Reads a protein from a file, and constructs the protein.

static known_cofactor_codes()[source]

Provide access to a list of known cofactors codes in the underlying library.

property ligands

The tuple of ligands in the protein.

The identifier of the molecule is of the form chain_id:residue_name.

Note that hydrogen atoms are added automatically to the returned molecules however these are not added to the parent protein.

property metals

The metal atoms of the protein.

normalise_labels(mode='pdb')[source]

Normalise labels of atoms in the protein structure

Parameters:

mode – ‘pdb’ (the default) will try to normalise the labels to PDB compliance if possible (i.e. no longer than 4 characters.) If labels are already compliant they will not be changed ‘force’ will call the normalisation regardless of whether they are already compliant ‘molecule’ will normalise using ccdc.molecule.Molecule.normalise_labels

property nucleic_acids

A tuple of ccdc.protein.Protein.NucleicAcid.

property nucleotides

The nucleotides of the protein.

remove_all_metals()[source]

Removes all metals from the protein.

remove_all_waters()[source]

Removes all waters from the protein.

remove_chain(chain_id)[source]

Remove the chain with the given identifier.

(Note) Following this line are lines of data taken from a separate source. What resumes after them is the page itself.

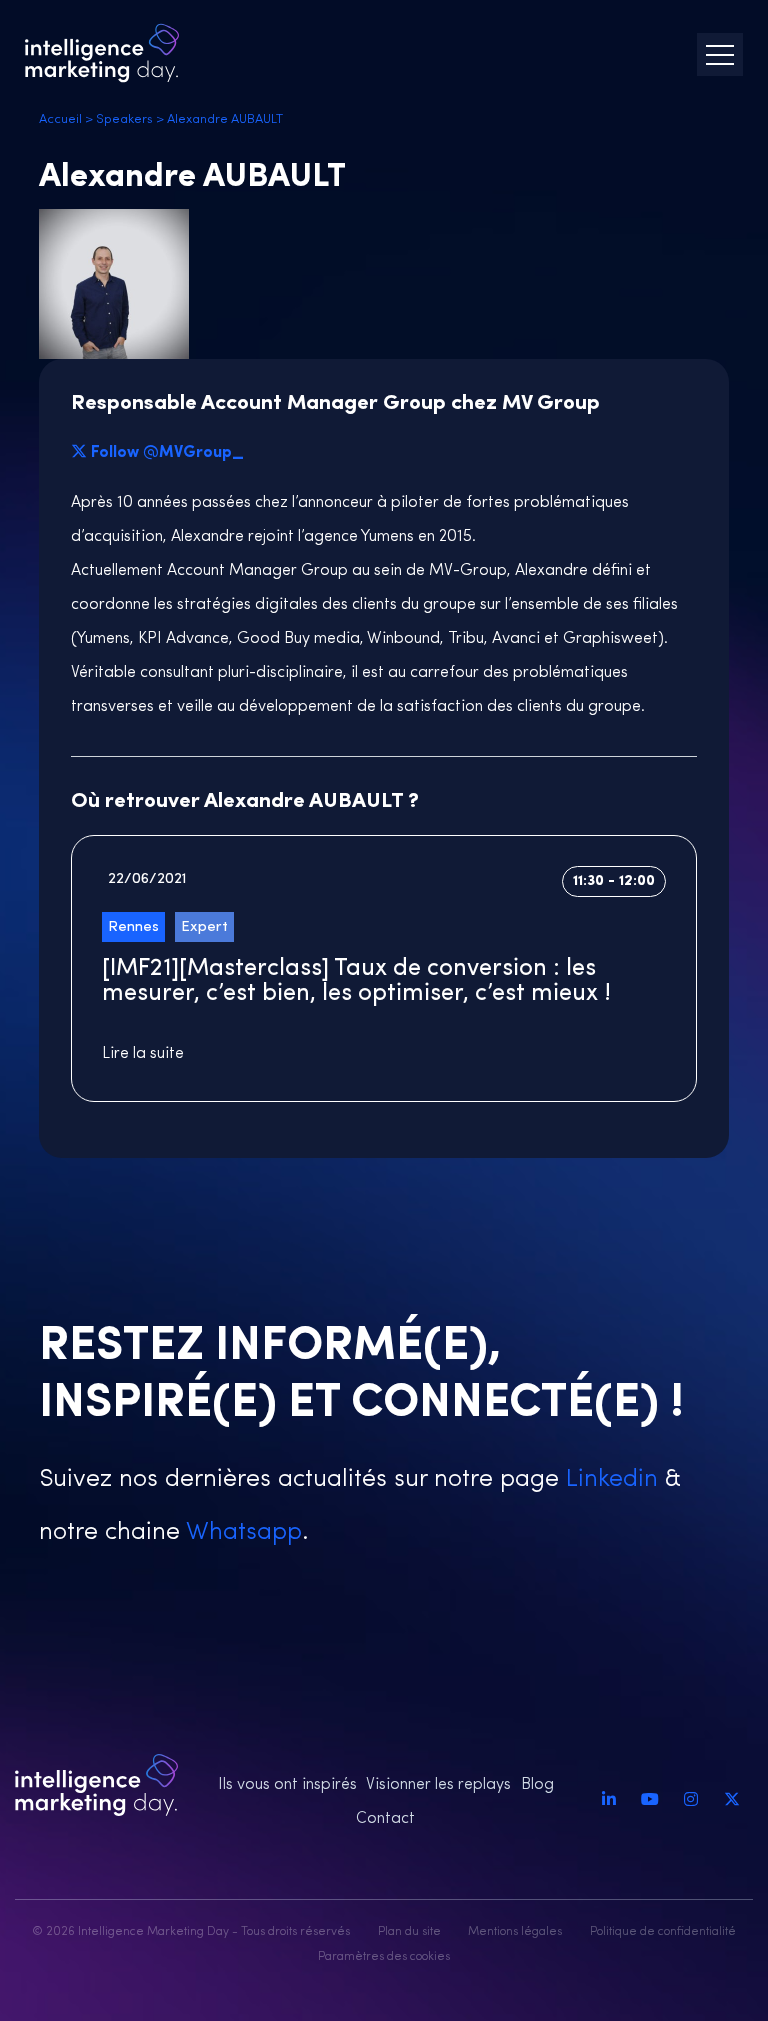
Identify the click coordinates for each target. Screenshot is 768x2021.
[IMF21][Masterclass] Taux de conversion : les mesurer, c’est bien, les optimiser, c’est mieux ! (356, 981)
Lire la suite (143, 1054)
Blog (537, 1785)
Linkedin (608, 1479)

remove_cofactor(cofactor_id)[source]

Remove the specified cofactor.

Parameters:

cofactor_id – str, of the form chain_id:cofactor_id.

remove_hydrogens()[source]

Remove all hydrogens from the protein

remove_ligand(ligand_id)[source]

Remove the specified ligand.

Parameters:

ligand_id – str, of the form chain_id:ligand_id.

remove_metal(atom)[source]

Remove the given metal atom.

remove_metal_bonds(bonds=None)[source]

Removes metal bonds.

Parameters:

bonds – iterable of ccdc.molecule.Bond instances. If None all metal bonds will be removed.

remove_nucleic_acid(nucleic_acid_chain_id)[source]

Remove the chain with the given identifier.

remove_nucleotide(nucleotide_id)[source]

Remove the specified nucleotide.

remove_residue(residue_id)[source]

Remove the specified residue.

remove_water(water_mols)[source]

Remove the water (or waters). If water_mols is a list (or tuple) of water objects remove all waters in said list or tuple

property residues

The amino acid residues of the protein.

property sequence

The one-letter code sequence.

sort_atoms_by_residue()[source]

Sorts atoms by residue

After editing, sometimes the underlying atom list in a protein is not sorted by residue so atoms in a single residue are not in a single block of atoms. In particular, adding hydrogens will add new hydrogen atoms to the end of the atom list.

Calling this method will re-order the atoms in the protein so that each residue is in a single atom block in the atom list. This is useful in particular if you are writing PDB files where having residues as single blocks of ATOM lines is desirable.

Note that calling this method will mean that any pre-existing indexes into the atom list will probably be invalidated.

property waters

The waters of the protein.

Returns:

a tuple of ccdc.molecule.Molecule, representing the oxygens of the water.

ccdc.protein.ProteinWriter

Writes a protein as a crystal structure.

This type is an alias of ccdc.io.CrystalWriter. If the file format supports it, certain protein-specific information will be included, such as the _entity and _entity_src_gen tables in mmCIF files, which would not be included when writing with ccdc.io.MoleculeWriter.